Govt may defer Air India pay cuts till after Commonwealth Games

The government is thinking of deferring any decision on wage cuts in Air India until after the Commonwealth Games.

In its attempt to streamline the ailing carrier’s finances, it had suggested steep wage cuts for senior employees last year.

But this resulted in pilots striking work, crippling operations and prompting the Prime Minister to step in.

Now, despite the airline management suggesting many stiff cost savings measures, there is a general consensus that any “turbulent” decisions such as wage cuts be deferred until after the Commonwealth Games in October.

“It is true that AI’s financial situation is precarious and we are implementing many tough measures to get the balance sheet back to black. But any turbulent decisions such as wage cuts will now be deferred until after the Games. This is the general thinking now,” highly placed official sources said.

Already, some AI employee unions have threatened to strike over alleged delayed payment of May salaries amid concerns over the “image” of the carrier. Though passenger load factors have been improving, officials in the Ministry of Civil Aviation feel the airline’s imagehas not improved.

Sources pointed out that maximum savings from any wage cuts at various percentages would work out to be “just about Rs 600 crore. This is not significant enough to take up such a contentious issue at this stage. It is better to defer this matter.”

In the earlier attempt, the airline’s management had proposed steep reduction in performance linked incentives (PLIs) of employees - PLI payout accounts for almost half of the airline’s total salary bill of Rs 3,100 crore per annum.

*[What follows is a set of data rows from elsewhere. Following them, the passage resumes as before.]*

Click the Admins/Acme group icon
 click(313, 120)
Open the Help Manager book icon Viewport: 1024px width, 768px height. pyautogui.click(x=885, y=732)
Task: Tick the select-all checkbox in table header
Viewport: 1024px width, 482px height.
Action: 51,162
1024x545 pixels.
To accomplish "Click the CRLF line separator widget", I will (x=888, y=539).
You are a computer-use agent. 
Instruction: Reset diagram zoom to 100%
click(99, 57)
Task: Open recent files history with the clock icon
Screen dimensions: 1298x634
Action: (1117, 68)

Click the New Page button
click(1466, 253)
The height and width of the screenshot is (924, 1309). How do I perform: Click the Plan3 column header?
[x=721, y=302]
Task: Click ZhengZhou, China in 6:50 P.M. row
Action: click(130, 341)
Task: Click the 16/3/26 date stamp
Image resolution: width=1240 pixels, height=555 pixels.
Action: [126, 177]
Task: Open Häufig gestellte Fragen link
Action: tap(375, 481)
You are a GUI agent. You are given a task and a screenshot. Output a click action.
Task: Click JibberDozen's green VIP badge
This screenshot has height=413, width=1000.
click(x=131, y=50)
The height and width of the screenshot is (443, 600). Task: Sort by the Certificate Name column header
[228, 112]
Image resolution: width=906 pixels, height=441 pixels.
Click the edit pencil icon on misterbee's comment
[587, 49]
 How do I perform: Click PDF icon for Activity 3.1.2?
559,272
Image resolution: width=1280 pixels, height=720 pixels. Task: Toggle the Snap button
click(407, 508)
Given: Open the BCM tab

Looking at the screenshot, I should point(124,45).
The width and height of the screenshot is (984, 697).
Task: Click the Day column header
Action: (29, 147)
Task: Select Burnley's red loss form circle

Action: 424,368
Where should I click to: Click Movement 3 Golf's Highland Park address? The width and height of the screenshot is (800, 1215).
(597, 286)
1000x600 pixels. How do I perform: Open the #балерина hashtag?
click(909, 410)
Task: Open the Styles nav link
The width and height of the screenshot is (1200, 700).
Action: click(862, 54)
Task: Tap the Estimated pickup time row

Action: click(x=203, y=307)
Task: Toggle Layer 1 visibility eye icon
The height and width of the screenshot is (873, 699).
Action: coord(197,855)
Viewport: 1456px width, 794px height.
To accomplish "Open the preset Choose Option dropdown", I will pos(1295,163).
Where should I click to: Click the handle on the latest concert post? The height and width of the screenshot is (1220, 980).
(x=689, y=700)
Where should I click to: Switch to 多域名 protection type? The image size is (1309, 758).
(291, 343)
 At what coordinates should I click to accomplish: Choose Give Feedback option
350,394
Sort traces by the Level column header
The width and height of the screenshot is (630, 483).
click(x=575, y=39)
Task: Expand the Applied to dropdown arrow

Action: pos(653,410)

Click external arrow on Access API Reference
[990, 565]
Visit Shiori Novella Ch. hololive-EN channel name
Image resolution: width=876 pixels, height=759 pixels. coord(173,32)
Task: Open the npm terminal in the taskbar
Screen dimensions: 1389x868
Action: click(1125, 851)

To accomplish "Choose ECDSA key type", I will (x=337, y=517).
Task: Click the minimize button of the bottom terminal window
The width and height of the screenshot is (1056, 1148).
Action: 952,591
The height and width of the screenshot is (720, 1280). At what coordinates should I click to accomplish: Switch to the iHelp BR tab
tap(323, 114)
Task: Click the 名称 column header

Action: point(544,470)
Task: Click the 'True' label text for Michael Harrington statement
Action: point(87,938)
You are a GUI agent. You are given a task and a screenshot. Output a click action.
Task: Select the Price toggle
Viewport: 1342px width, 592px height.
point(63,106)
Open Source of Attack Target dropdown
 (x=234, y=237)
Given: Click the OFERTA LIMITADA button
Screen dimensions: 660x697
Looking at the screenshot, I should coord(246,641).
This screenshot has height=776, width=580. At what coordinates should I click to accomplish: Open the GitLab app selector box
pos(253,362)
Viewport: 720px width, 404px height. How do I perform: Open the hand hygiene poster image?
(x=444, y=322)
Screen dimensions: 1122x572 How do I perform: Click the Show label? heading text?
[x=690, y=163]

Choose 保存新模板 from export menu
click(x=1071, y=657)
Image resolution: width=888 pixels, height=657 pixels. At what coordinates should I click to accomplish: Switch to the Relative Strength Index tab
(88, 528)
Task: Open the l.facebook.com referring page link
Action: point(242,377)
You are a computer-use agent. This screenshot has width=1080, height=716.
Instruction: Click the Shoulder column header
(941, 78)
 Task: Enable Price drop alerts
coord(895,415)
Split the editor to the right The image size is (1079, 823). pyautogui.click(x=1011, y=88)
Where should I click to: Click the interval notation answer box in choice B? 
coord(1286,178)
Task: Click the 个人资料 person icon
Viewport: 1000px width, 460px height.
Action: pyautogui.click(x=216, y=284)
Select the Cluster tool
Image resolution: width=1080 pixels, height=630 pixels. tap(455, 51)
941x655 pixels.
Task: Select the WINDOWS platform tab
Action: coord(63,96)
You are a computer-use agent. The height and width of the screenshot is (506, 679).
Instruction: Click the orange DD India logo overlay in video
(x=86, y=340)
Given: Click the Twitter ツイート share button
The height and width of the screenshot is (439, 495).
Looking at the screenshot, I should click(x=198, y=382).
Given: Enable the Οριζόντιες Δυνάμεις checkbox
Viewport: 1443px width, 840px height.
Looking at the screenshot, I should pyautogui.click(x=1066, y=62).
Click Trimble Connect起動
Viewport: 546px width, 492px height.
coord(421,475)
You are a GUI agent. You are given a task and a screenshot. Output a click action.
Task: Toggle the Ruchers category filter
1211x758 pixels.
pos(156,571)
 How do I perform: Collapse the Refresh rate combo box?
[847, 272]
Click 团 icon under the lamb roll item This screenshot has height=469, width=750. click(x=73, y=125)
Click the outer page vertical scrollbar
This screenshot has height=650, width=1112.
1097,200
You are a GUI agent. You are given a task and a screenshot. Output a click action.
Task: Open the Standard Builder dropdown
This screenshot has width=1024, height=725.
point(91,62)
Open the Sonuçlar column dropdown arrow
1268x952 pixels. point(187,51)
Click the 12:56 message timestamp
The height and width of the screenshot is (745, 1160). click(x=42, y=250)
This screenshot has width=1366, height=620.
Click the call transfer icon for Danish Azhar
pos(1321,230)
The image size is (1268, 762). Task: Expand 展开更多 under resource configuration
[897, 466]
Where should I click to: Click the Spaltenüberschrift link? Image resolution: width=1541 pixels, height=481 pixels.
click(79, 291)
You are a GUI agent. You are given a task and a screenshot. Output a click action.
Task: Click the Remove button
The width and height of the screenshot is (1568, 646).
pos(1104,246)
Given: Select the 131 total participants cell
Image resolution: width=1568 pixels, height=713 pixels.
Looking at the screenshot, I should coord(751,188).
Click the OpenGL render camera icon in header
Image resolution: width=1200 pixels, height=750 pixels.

The government has deferred deliberations on wage cuts after criticism by the parliamentary committee on public sector enterprises (Copu) which tabled its report in Parliament recently.

Copu had said manpower-related costs accounted for only 16.2% of AI’s cost structure.

“More than extra emphasis has been given to rationalising manpower cost. The structure shows that around 34% of cost is from fuel, and manpower cost has, in fact, gone down over the previous year to 16.2%. So, by rationalising on manpower cost, how much can you optimise when in an operational company like Nacil, manpower is a crucial element in keeping your planes flying?”